# [PROVIDED TEXT]
◆ ◆ ◆
Environmental, Health and Safety Risks

General.  Our midstream crude oil gathering, transportation, terminalling and storage operations, together with our asphalt assets, are subject to stringent federal, state and local laws and regulations relating to the discharge of materials into the environment or otherwise relating to protection of the environment. As with the midstream and liquid asphalt cement industries generally, compliance with current and anticipated environmental laws and regulations increases our overall cost of business, including our capital costs to construct, maintain and upgrade equipment and facilities. Failure to comply with these laws and regulations may result in the assessment of significant administrative, civil and criminal penalties, the imposition of investigatory and remedial liabilities, and even the issuance of injunctions that may restrict or prohibit some or all of our operations. We believe that our operations are in substantial compliance with applicable laws and regulations. However, environmental laws and regulations are subject to change, resulting in potentially more stringent requirements, and we cannot provide any assurance that the cost of compliance with current and future laws and regulations will not have a material effect on our results of operations or earnings. 
 
There are also risks of accidental releases into the environment inherent in the nature of both our midstream and liquid asphalt cement operations, such as leaks or spills of petroleum products or hazardous materials from our pipelines, trucks, terminals and storage facilities. A discharge of petroleum products or hazardous materials into the environment could, to the extent such event is not covered by insurance, subject us to substantial expense, including costs related to environmental clean-up or restoration, compliance with applicable laws and regulations, and any personal injury, natural resource or property damage claims made by neighboring landowners and other third parties.
 
The following is a summary of the more significant current environmental, health and safety laws and regulations to which our business operations are subject and for which compliance may require material capital expenditures or have a material adverse impact on our results of operations, financial position and cash flows.
◆ ◆ ◆
# [GIVEN DATA]

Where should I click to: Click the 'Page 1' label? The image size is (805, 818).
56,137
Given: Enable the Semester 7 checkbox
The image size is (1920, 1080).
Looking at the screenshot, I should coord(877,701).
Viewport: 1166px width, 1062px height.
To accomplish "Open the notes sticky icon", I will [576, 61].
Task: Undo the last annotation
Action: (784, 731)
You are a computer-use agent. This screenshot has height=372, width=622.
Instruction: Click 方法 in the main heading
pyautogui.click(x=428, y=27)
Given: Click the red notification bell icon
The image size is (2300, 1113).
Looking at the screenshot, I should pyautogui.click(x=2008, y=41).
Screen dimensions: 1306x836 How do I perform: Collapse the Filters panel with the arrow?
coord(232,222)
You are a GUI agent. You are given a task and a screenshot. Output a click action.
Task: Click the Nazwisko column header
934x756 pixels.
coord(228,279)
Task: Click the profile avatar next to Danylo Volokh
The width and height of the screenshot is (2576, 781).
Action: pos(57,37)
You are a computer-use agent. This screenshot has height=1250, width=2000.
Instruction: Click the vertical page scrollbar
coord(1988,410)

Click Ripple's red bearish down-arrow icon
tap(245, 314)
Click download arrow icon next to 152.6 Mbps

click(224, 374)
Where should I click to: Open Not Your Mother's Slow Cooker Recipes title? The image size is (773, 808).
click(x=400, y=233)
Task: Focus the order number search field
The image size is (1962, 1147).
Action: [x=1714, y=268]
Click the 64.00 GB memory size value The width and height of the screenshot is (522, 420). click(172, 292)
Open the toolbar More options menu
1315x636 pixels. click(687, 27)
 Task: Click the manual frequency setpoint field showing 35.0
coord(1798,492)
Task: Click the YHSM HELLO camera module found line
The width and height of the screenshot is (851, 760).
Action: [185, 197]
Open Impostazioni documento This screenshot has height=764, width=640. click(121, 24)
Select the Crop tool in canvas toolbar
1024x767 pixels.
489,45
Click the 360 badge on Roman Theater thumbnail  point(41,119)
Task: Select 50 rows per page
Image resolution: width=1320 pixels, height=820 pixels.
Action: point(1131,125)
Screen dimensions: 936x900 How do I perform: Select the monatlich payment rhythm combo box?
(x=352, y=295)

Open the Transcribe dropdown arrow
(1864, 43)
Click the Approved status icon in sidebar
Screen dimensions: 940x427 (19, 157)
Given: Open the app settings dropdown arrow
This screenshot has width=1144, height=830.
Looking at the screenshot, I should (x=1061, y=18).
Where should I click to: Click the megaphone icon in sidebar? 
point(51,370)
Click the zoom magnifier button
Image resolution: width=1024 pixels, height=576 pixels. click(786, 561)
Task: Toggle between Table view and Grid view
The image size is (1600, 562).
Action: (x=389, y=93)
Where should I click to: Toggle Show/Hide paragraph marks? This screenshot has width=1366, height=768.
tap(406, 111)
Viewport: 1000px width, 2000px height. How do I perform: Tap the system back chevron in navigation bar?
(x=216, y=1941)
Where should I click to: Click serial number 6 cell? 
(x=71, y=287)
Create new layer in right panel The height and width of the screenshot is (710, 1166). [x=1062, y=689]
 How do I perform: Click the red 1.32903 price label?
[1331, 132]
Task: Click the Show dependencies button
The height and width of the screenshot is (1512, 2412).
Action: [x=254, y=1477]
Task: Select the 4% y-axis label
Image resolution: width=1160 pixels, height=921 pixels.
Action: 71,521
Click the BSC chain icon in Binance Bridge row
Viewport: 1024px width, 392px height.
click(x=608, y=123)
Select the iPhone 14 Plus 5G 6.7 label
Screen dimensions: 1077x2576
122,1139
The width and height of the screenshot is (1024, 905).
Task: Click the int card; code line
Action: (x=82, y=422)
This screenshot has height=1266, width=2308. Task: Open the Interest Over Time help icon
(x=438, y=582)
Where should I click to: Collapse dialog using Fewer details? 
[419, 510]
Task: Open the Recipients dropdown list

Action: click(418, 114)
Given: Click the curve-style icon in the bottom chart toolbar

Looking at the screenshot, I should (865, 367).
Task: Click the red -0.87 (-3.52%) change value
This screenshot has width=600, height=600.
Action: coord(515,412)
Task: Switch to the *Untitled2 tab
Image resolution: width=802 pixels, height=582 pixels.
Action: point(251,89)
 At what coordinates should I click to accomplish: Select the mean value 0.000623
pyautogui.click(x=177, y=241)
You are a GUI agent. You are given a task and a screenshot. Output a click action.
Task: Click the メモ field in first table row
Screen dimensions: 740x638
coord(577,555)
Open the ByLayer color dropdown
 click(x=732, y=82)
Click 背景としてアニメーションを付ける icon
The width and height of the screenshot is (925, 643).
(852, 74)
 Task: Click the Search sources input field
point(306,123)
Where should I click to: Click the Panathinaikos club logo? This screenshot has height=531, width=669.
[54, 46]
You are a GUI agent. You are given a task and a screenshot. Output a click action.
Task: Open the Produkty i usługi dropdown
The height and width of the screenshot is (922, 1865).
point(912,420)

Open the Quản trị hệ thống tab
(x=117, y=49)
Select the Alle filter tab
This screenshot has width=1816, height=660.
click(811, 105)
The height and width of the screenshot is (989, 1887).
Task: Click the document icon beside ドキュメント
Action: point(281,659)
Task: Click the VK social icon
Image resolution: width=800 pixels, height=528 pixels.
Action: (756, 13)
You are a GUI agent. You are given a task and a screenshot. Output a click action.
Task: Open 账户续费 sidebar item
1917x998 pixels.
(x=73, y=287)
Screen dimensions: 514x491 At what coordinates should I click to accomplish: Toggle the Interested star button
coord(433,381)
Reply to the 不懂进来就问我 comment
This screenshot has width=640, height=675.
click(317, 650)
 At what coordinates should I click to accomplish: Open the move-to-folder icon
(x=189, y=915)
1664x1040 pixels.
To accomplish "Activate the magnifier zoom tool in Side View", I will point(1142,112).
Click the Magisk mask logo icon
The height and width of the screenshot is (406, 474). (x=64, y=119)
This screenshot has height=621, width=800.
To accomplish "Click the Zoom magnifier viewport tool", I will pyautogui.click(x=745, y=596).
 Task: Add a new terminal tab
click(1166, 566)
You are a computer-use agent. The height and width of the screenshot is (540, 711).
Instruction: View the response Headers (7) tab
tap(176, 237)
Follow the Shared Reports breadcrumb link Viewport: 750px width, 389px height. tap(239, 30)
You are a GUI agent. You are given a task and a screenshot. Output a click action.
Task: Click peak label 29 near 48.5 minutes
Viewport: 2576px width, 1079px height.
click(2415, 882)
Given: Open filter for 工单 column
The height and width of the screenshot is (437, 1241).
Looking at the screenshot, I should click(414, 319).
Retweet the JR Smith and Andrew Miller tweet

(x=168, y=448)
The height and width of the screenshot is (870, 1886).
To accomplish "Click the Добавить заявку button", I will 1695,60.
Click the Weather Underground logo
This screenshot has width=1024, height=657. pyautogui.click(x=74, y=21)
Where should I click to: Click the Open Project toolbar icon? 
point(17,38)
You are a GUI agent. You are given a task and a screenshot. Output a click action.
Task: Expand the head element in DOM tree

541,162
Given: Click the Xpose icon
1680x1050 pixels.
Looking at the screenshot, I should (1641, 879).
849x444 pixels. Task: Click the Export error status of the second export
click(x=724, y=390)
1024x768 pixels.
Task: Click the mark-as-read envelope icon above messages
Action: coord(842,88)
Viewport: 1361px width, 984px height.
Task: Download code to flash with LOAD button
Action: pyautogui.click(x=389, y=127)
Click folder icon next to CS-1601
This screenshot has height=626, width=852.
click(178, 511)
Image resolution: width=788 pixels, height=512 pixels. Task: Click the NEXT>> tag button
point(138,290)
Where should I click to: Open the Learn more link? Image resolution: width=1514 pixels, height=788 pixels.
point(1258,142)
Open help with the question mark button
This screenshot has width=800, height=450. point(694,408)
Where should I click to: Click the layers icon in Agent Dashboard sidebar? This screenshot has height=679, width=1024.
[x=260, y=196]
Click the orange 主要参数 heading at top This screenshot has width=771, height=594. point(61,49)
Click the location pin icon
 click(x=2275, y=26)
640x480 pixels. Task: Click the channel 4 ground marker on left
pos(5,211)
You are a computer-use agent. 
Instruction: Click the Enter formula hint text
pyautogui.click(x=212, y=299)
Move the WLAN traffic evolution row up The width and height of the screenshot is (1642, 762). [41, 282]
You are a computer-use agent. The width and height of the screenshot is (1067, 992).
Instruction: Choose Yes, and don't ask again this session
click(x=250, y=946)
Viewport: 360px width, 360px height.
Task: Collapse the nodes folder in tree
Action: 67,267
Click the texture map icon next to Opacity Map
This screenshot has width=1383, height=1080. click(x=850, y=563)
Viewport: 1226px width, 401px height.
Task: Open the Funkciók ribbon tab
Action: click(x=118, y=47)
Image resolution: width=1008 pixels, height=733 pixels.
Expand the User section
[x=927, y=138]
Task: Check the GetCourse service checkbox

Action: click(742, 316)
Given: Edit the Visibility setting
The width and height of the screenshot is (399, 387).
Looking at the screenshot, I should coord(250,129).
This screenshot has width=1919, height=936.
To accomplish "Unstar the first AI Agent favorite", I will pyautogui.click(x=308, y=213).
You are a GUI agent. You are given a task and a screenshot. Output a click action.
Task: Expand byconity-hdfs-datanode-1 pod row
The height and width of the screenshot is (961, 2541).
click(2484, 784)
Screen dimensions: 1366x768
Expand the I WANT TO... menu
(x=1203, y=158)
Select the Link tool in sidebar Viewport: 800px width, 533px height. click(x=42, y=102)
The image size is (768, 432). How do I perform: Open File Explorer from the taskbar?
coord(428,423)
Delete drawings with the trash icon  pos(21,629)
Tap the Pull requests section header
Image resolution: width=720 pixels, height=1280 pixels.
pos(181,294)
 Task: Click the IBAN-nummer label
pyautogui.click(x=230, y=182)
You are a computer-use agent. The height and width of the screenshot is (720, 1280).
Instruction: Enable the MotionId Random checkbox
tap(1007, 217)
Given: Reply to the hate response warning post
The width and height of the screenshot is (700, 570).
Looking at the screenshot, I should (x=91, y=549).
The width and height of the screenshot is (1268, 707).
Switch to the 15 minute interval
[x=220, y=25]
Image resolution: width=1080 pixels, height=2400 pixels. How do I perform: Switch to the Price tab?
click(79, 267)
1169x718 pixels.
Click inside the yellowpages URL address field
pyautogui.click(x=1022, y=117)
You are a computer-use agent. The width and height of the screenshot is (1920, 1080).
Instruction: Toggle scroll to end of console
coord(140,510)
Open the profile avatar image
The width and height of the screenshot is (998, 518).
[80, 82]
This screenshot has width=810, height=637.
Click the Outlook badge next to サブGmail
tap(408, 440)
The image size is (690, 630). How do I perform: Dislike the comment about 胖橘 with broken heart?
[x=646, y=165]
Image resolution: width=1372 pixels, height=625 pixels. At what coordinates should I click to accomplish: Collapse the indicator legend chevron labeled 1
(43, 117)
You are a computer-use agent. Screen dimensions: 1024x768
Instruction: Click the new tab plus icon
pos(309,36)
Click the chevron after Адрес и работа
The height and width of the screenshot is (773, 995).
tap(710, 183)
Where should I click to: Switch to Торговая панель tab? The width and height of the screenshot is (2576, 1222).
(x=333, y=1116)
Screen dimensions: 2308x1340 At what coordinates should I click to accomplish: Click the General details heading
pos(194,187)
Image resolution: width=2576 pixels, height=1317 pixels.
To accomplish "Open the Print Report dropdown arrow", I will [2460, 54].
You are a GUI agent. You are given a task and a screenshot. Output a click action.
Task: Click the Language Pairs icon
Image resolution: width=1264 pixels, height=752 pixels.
◆ ◆ ◆
# [GIVEN REQUEST]
Continue the passage on environmental, health and safety risks, picking up after its final sentence. The entries are not needed for any task here.

# [RESULT FOR THIS TASK]
Water.  The federal Clean Water Act and analogous state and local laws impose restrictions and strict controls regarding the discharge of pollutants into waters of the United States and state waters. We note that the term “waters of the United States” is already broadly construed, and the EPA and U.S. Army Corps of Engineers recently proposed a rule to clarify the term “waters of the United States.” While the proposed rule is ambiguous, many interested parties believe that the proposed rule will expand federal jurisdiction under the Clean Water Act, if it is made final in its current form. Permits must be obtained to discharge pollutants into these waters. The Clean Water Act and analogous laws provide significant penalties for unauthorized discharges and impose substantial potential liabilities for cleaning up spills and leaks into water. In addition, the Clean Water Act and analogous state laws require individual permits or coverage under general permits for discharges of storm water runoff from certain types of facilities. Some states also maintain groundwater protection programs that require permits for discharges or operations that may impact groundwater conditions. We believe that we are in substantial compliance with any such applicable state requirements.
 
The federal Oil Pollution Act, as amended, or OPA, was enacted in 1990 and amends provisions of the Federal Water Pollution Control Act of 1972, the Clean Water Act, and other statutes as they pertain to prevention and response to oil spills. The OPA, and analogous state and local laws, subject owners of facilities used for storing, handling or transporting oil, including trucks and pipelines, to strict, joint and potentially unlimited liability for containment and removal costs, natural resource damages and certain other consequences of an oil spill, where such spill is into navigable waters, along shorelines or in the exclusive economic zone of the United States. The OPA, the Clean Water Act and other analogous laws also impose certain spill prevention, control and countermeasure requirements, such as the preparation of detailed oil spill emergency response plans and the construction of dikes and other containment structures to prevent contamination of navigable or other waters in the event of an oil overflow, rupture or leak. We believe that we are in substantial compliance with applicable OPA and analogous state and local requirements.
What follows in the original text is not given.